Work item.
For every line below, set down an identical copy.

Stored items from a collection
++++++

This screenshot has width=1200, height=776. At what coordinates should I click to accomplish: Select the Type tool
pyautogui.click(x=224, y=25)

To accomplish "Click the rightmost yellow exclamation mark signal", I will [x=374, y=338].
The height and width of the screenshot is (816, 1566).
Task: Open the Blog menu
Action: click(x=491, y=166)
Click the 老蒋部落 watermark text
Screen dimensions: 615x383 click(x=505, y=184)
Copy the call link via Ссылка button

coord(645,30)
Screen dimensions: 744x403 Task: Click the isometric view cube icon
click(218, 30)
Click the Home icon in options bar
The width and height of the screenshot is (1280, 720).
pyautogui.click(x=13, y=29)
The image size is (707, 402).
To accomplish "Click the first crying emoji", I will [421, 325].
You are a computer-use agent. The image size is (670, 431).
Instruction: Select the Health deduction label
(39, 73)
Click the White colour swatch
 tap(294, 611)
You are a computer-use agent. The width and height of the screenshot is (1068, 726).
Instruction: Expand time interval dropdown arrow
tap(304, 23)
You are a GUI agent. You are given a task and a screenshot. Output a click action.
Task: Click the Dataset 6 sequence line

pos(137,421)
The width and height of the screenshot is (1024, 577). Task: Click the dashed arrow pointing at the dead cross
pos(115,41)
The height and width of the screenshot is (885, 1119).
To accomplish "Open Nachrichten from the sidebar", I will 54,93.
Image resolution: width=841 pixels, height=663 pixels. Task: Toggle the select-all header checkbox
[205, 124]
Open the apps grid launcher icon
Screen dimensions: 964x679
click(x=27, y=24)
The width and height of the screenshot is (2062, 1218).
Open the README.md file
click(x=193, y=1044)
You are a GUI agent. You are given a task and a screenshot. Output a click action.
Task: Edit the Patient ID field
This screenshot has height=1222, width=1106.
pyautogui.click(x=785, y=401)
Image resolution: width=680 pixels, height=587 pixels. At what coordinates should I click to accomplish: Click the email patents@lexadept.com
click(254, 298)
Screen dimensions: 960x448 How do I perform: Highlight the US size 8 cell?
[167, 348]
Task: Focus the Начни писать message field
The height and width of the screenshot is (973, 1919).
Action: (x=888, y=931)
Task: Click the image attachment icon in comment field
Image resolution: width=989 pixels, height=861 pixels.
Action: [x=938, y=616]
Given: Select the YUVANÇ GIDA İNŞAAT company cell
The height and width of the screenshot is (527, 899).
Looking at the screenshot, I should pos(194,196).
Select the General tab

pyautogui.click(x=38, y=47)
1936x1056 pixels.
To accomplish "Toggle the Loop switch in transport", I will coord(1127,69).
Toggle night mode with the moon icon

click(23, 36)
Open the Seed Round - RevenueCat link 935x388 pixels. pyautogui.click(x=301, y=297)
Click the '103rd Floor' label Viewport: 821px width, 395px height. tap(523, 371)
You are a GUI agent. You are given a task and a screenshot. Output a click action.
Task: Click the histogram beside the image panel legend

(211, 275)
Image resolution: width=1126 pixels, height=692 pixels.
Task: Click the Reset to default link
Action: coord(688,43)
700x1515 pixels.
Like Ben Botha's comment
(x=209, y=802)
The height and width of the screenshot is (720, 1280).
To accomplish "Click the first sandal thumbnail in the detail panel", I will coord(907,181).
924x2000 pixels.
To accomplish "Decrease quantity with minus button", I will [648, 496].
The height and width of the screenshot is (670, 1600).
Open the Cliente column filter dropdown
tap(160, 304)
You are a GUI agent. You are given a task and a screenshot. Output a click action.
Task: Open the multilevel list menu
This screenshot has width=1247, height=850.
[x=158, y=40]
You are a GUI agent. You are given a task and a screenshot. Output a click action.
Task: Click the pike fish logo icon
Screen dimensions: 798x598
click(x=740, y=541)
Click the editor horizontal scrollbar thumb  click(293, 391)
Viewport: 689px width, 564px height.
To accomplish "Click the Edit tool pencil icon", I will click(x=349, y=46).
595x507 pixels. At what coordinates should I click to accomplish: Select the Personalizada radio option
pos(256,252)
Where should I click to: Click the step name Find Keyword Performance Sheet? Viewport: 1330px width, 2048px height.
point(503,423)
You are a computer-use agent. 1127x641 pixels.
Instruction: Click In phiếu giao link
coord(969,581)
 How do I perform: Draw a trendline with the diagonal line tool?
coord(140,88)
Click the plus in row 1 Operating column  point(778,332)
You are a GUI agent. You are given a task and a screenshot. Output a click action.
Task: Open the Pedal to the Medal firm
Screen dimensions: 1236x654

++++++

Solved problem.
This screenshot has width=1200, height=776. At what coordinates should I click to accomplish: Select the Type tool
pyautogui.click(x=224, y=25)

To accomplish "Click the rightmost yellow exclamation mark signal", I will [x=374, y=338].
The height and width of the screenshot is (816, 1566).
Task: Open the Blog menu
Action: click(x=491, y=166)
Click the 老蒋部落 watermark text
Screen dimensions: 615x383 click(x=505, y=184)
Copy the call link via Ссылка button

coord(645,30)
Screen dimensions: 744x403 Task: Click the isometric view cube icon
click(218, 30)
Click the Home icon in options bar
The width and height of the screenshot is (1280, 720).
pyautogui.click(x=13, y=29)
The image size is (707, 402).
To accomplish "Click the first crying emoji", I will [421, 325].
You are a computer-use agent. The image size is (670, 431).
Instruction: Select the Health deduction label
(39, 73)
Click the White colour swatch
 tap(294, 611)
You are a computer-use agent. The width and height of the screenshot is (1068, 726).
Instruction: Expand time interval dropdown arrow
tap(304, 23)
You are a GUI agent. You are given a task and a screenshot. Output a click action.
Task: Click the Dataset 6 sequence line

pos(137,421)
The width and height of the screenshot is (1024, 577). Task: Click the dashed arrow pointing at the dead cross
pos(115,41)
The height and width of the screenshot is (885, 1119).
To accomplish "Open Nachrichten from the sidebar", I will 54,93.
Image resolution: width=841 pixels, height=663 pixels. Task: Toggle the select-all header checkbox
[205, 124]
Open the apps grid launcher icon
Screen dimensions: 964x679
click(x=27, y=24)
The width and height of the screenshot is (2062, 1218).
Open the README.md file
click(x=193, y=1044)
You are a GUI agent. You are given a task and a screenshot. Output a click action.
Task: Edit the Patient ID field
This screenshot has height=1222, width=1106.
pyautogui.click(x=785, y=401)
Image resolution: width=680 pixels, height=587 pixels. At what coordinates should I click to accomplish: Click the email patents@lexadept.com
click(254, 298)
Screen dimensions: 960x448 How do I perform: Highlight the US size 8 cell?
[167, 348]
Task: Focus the Начни писать message field
The height and width of the screenshot is (973, 1919).
Action: (x=888, y=931)
Task: Click the image attachment icon in comment field
Image resolution: width=989 pixels, height=861 pixels.
Action: [x=938, y=616]
Given: Select the YUVANÇ GIDA İNŞAAT company cell
The height and width of the screenshot is (527, 899).
Looking at the screenshot, I should pos(194,196).
Select the General tab

pyautogui.click(x=38, y=47)
1936x1056 pixels.
To accomplish "Toggle the Loop switch in transport", I will coord(1127,69).
Toggle night mode with the moon icon

click(23, 36)
Open the Seed Round - RevenueCat link 935x388 pixels. pyautogui.click(x=301, y=297)
Click the '103rd Floor' label Viewport: 821px width, 395px height. tap(523, 371)
You are a GUI agent. You are given a task and a screenshot. Output a click action.
Task: Click the histogram beside the image panel legend

(211, 275)
Image resolution: width=1126 pixels, height=692 pixels.
Task: Click the Reset to default link
Action: coord(688,43)
700x1515 pixels.
Like Ben Botha's comment
(x=209, y=802)
The height and width of the screenshot is (720, 1280).
To accomplish "Click the first sandal thumbnail in the detail panel", I will coord(907,181).
924x2000 pixels.
To accomplish "Decrease quantity with minus button", I will [648, 496].
The height and width of the screenshot is (670, 1600).
Open the Cliente column filter dropdown
tap(160, 304)
You are a GUI agent. You are given a task and a screenshot. Output a click action.
Task: Open the multilevel list menu
This screenshot has width=1247, height=850.
[x=158, y=40]
You are a GUI agent. You are given a task and a screenshot. Output a click action.
Task: Click the pike fish logo icon
Screen dimensions: 798x598
click(x=740, y=541)
Click the editor horizontal scrollbar thumb  click(293, 391)
Viewport: 689px width, 564px height.
To accomplish "Click the Edit tool pencil icon", I will click(x=349, y=46).
595x507 pixels. At what coordinates should I click to accomplish: Select the Personalizada radio option
pos(256,252)
Where should I click to: Click the step name Find Keyword Performance Sheet? Viewport: 1330px width, 2048px height.
point(503,423)
You are a computer-use agent. 1127x641 pixels.
Instruction: Click In phiếu giao link
coord(969,581)
 How do I perform: Draw a trendline with the diagonal line tool?
coord(140,88)
Click the plus in row 1 Operating column  point(778,332)
You are a GUI agent. You are given a task and a screenshot. Output a click action.
Task: Open the Pedal to the Medal firm
Screen dimensions: 1236x654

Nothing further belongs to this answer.